Now Reading
6 Best Educational Ads: Where Advertising Becomes a Teacher

6 Best Educational Ads: Where Advertising Becomes a Teacher

6 best educational ads

Advertising, as a medium, has the power to materialise real change. After all, good advertising is good storytelling. And stories are often the centrepiece of all revolutions. Furthermore, it’s fair to say that educational ads perfectly capture this transformative ability. For instance, an Ad by Google increases the accessibility of artistic pursuits. Another ad in the same sphere makes a case against usage of insensitive language. That’s not all. Educational ads even have the potential to impact the educational world itself. An ad that popularises a font that aids memory retention brings this point home. Simply put, advertising can do a lot more than just increase revenue for MNCs. Here are 6 of the best educational ads that prove the same:

Google – Draw to Art | Doodle to discover great works of art

By: Google Arts & Culture Lab

Every great work of art started as a sketch, but what if your sketches could help you discover great works of art?

That’s the idea behind Draw to Art, a Google Arts & Culture installation in the form of an easel. It uses machine learning to match your doodles to paintings, sculptures, and drawings from museums around the world.

To create Draw to Art, we used the Sketchy database to train a neural network, teaching it to match doodles to artwork.

Sans Forgetica

Sans Forgetica is a font designed using the principles of cognitive psychology to help you to better remember your study notes. It was created by a multidisciplinary team of designers and behavioural scientists from RMIT University.

The Open Door Project

The Open Door Project is an institutional response by The Millennium School to the problem of children outside the education net.

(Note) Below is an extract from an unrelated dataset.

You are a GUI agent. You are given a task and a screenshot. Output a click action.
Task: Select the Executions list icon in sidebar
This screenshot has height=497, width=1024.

They believe that a large-scale campaign that enjoys the collective effort of private schools can help mitigate the crisis of over 8 million out-of-school kids in India. They are glad to see that Bhukkad — the film — resonates with the philosophy of The Millennium School, which has a love for learning and joyful learning as its bedrock.
Agency: FCB

A Future Without Change

Every year high school students are bombarded by university recruitment campaigns. So, while other universities showed students a perfect future, Monash University stood out by showing one plagued by problems.

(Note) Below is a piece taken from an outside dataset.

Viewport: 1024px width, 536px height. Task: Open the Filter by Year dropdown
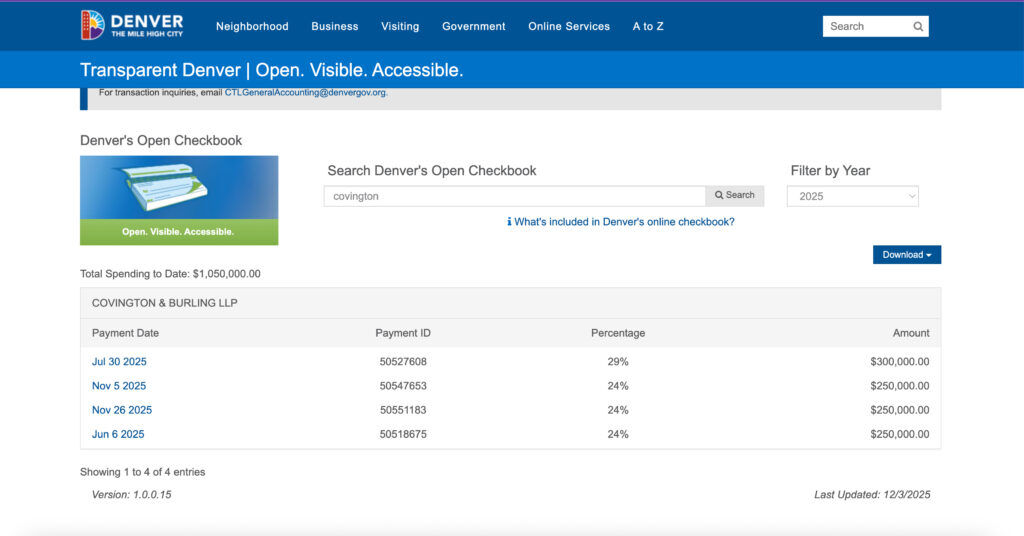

VMLY&R created A Future Without Change, giving students a glimpse into what our world could become if we merely adapt to the issues we face instead of changing them.

With the help of each faculty, the team created 17 products that shouldn’t exist. These were brought to life through a multi-sensory campaign that the public could touch, hold, smell, taste and interact.

Client: Monash University
Agency: VMLY&R Melbourne

Reword

Bullying has moved from schoolyards to social media. Shielded by screens, kids often don’t consider the effect their words can really have. Headspace set out to find a way to tackle online bullying before it happens.

They created reword, an effective tool that works like a spell checker for online bullying. As a child types, this browser plug-in searches an evolving database of abusive words and phrases. When one is recognised, the child is instantly alerted with a red strikethrough, a simple symbol that encourages kids to reconsider what they write. reword has been embraced in Australia amongst children, parents and schools, and is having a genuine impact on online bullying behaviour. To date, when reword has been activated, 91% of insults have been corrected.

StorySign by Huawei

90% of deaf children are born to hearing parents, leading to communication issues, including the challenge of learning to read, which is so key to their future.

FCB Inferno created StorySign for Huawei, a free app that uses AI’s power to translate selected children’s books into sign language, delivered by Star, our friendly signing avatar.

Developed with an understanding of sign syntax to ensure a seamless translation and user experience, StorySign helps to open the world of books to deaf children and their families; users simply hold their phone up to the words on the page and avatar Star signs the story as the printed words are highlighted. This helps parents and children to learn to read together and at their own pace.